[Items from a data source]

○ ○ ○ ○ ○ ○ ○

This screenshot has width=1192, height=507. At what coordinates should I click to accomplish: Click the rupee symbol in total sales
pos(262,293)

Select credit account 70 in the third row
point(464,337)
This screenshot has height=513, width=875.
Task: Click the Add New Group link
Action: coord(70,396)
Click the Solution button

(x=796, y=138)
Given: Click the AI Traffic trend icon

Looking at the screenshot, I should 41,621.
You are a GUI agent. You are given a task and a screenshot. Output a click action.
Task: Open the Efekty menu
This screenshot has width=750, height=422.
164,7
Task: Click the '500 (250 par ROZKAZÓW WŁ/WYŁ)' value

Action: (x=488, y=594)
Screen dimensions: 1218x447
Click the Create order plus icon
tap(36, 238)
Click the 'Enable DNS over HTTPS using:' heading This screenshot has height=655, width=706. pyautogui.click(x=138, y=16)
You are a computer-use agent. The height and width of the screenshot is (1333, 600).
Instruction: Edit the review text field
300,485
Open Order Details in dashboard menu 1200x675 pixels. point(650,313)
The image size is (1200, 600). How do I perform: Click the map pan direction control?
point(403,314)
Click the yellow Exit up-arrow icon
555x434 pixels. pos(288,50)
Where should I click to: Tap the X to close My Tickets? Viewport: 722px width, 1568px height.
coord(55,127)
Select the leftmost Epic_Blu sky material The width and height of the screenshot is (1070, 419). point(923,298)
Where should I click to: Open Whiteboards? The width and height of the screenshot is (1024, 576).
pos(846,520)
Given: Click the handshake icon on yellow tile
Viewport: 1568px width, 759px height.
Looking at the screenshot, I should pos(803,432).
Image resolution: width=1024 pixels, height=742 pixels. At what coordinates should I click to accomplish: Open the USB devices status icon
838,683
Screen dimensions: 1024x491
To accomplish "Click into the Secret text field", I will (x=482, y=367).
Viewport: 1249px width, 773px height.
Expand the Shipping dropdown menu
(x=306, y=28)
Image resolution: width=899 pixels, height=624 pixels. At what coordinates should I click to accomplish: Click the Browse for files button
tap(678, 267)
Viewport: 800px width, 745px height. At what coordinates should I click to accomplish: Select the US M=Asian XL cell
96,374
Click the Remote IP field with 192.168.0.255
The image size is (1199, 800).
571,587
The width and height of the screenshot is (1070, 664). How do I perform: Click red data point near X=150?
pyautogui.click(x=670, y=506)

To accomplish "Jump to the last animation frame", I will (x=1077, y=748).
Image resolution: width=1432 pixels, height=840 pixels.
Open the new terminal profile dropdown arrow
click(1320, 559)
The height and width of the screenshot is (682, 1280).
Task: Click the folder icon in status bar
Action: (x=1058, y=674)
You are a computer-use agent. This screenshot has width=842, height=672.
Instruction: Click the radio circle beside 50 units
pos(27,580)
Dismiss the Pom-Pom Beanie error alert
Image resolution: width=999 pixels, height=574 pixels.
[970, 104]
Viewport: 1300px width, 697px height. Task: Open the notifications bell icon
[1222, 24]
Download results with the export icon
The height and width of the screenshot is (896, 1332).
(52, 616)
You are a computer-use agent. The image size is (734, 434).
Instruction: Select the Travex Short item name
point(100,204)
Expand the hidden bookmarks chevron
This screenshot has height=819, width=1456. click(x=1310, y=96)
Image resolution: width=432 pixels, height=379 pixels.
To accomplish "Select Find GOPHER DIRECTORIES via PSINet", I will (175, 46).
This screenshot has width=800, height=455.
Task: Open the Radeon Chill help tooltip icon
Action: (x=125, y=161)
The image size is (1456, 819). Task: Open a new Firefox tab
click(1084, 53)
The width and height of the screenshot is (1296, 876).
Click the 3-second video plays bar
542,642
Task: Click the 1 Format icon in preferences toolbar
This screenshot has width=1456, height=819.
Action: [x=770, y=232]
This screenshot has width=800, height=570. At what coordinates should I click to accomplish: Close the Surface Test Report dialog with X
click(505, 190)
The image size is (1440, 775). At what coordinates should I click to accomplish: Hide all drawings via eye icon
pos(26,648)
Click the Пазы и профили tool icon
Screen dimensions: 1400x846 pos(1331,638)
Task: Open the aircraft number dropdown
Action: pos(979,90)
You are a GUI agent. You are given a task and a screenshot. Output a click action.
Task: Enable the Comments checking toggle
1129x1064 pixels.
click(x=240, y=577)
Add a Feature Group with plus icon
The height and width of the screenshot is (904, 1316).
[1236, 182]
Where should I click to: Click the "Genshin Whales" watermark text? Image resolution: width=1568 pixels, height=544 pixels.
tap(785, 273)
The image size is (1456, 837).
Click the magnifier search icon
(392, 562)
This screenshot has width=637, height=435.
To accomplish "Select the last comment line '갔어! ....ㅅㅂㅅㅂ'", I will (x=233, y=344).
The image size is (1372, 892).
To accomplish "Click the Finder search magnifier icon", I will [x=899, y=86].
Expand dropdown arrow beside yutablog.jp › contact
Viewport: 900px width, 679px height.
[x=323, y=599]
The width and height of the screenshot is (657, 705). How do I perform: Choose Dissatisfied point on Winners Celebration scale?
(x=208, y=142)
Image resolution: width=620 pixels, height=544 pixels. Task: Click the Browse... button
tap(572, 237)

○ ○ ○ ○ ○ ○ ○

▸ DO THIS: Reproduce all of the records above word for word, keeping every line as it appears.

▸ OUTPUT OF THE TASK:
This screenshot has width=1192, height=507. At what coordinates should I click to accomplish: Click the rupee symbol in total sales
pos(262,293)

Select credit account 70 in the third row
point(464,337)
This screenshot has height=513, width=875.
Task: Click the Add New Group link
Action: coord(70,396)
Click the Solution button

(x=796, y=138)
Given: Click the AI Traffic trend icon

Looking at the screenshot, I should 41,621.
You are a GUI agent. You are given a task and a screenshot. Output a click action.
Task: Open the Efekty menu
This screenshot has width=750, height=422.
164,7
Task: Click the '500 (250 par ROZKAZÓW WŁ/WYŁ)' value

Action: (x=488, y=594)
Screen dimensions: 1218x447
Click the Create order plus icon
tap(36, 238)
Click the 'Enable DNS over HTTPS using:' heading This screenshot has height=655, width=706. pyautogui.click(x=138, y=16)
You are a computer-use agent. The height and width of the screenshot is (1333, 600).
Instruction: Edit the review text field
300,485
Open Order Details in dashboard menu 1200x675 pixels. point(650,313)
The image size is (1200, 600). How do I perform: Click the map pan direction control?
point(403,314)
Click the yellow Exit up-arrow icon
555x434 pixels. pos(288,50)
Where should I click to: Tap the X to close My Tickets? Viewport: 722px width, 1568px height.
coord(55,127)
Select the leftmost Epic_Blu sky material The width and height of the screenshot is (1070, 419). point(923,298)
Where should I click to: Open Whiteboards? The width and height of the screenshot is (1024, 576).
pos(846,520)
Given: Click the handshake icon on yellow tile
Viewport: 1568px width, 759px height.
Looking at the screenshot, I should pos(803,432).
Image resolution: width=1024 pixels, height=742 pixels. At what coordinates should I click to accomplish: Open the USB devices status icon
838,683
Screen dimensions: 1024x491
To accomplish "Click into the Secret text field", I will (x=482, y=367).
Viewport: 1249px width, 773px height.
Expand the Shipping dropdown menu
(x=306, y=28)
Image resolution: width=899 pixels, height=624 pixels. At what coordinates should I click to accomplish: Click the Browse for files button
tap(678, 267)
Viewport: 800px width, 745px height. At what coordinates should I click to accomplish: Select the US M=Asian XL cell
96,374
Click the Remote IP field with 192.168.0.255
The image size is (1199, 800).
571,587
The width and height of the screenshot is (1070, 664). How do I perform: Click red data point near X=150?
pyautogui.click(x=670, y=506)

To accomplish "Jump to the last animation frame", I will (x=1077, y=748).
Image resolution: width=1432 pixels, height=840 pixels.
Open the new terminal profile dropdown arrow
click(1320, 559)
The height and width of the screenshot is (682, 1280).
Task: Click the folder icon in status bar
Action: (x=1058, y=674)
You are a computer-use agent. This screenshot has width=842, height=672.
Instruction: Click the radio circle beside 50 units
pos(27,580)
Dismiss the Pom-Pom Beanie error alert
Image resolution: width=999 pixels, height=574 pixels.
[970, 104]
Viewport: 1300px width, 697px height. Task: Open the notifications bell icon
[1222, 24]
Download results with the export icon
The height and width of the screenshot is (896, 1332).
(52, 616)
You are a computer-use agent. The image size is (734, 434).
Instruction: Select the Travex Short item name
point(100,204)
Expand the hidden bookmarks chevron
This screenshot has height=819, width=1456. click(x=1310, y=96)
Image resolution: width=432 pixels, height=379 pixels.
To accomplish "Select Find GOPHER DIRECTORIES via PSINet", I will (175, 46).
This screenshot has width=800, height=455.
Task: Open the Radeon Chill help tooltip icon
Action: (x=125, y=161)
The image size is (1456, 819). Task: Open a new Firefox tab
click(1084, 53)
The width and height of the screenshot is (1296, 876).
Click the 3-second video plays bar
542,642
Task: Click the 1 Format icon in preferences toolbar
This screenshot has width=1456, height=819.
Action: [x=770, y=232]
This screenshot has width=800, height=570. At what coordinates should I click to accomplish: Close the Surface Test Report dialog with X
click(505, 190)
The image size is (1440, 775). At what coordinates should I click to accomplish: Hide all drawings via eye icon
pos(26,648)
Click the Пазы и профили tool icon
Screen dimensions: 1400x846 pos(1331,638)
Task: Open the aircraft number dropdown
Action: pos(979,90)
You are a GUI agent. You are given a task and a screenshot. Output a click action.
Task: Enable the Comments checking toggle
1129x1064 pixels.
click(x=240, y=577)
Add a Feature Group with plus icon
The height and width of the screenshot is (904, 1316).
[1236, 182]
Where should I click to: Click the "Genshin Whales" watermark text? Image resolution: width=1568 pixels, height=544 pixels.
tap(785, 273)
The image size is (1456, 837).
Click the magnifier search icon
(392, 562)
This screenshot has width=637, height=435.
To accomplish "Select the last comment line '갔어! ....ㅅㅂㅅㅂ'", I will (x=233, y=344).
The image size is (1372, 892).
To accomplish "Click the Finder search magnifier icon", I will [x=899, y=86].
Expand dropdown arrow beside yutablog.jp › contact
Viewport: 900px width, 679px height.
[x=323, y=599]
The width and height of the screenshot is (657, 705). How do I perform: Choose Dissatisfied point on Winners Celebration scale?
(x=208, y=142)
Image resolution: width=620 pixels, height=544 pixels. Task: Click the Browse... button
tap(572, 237)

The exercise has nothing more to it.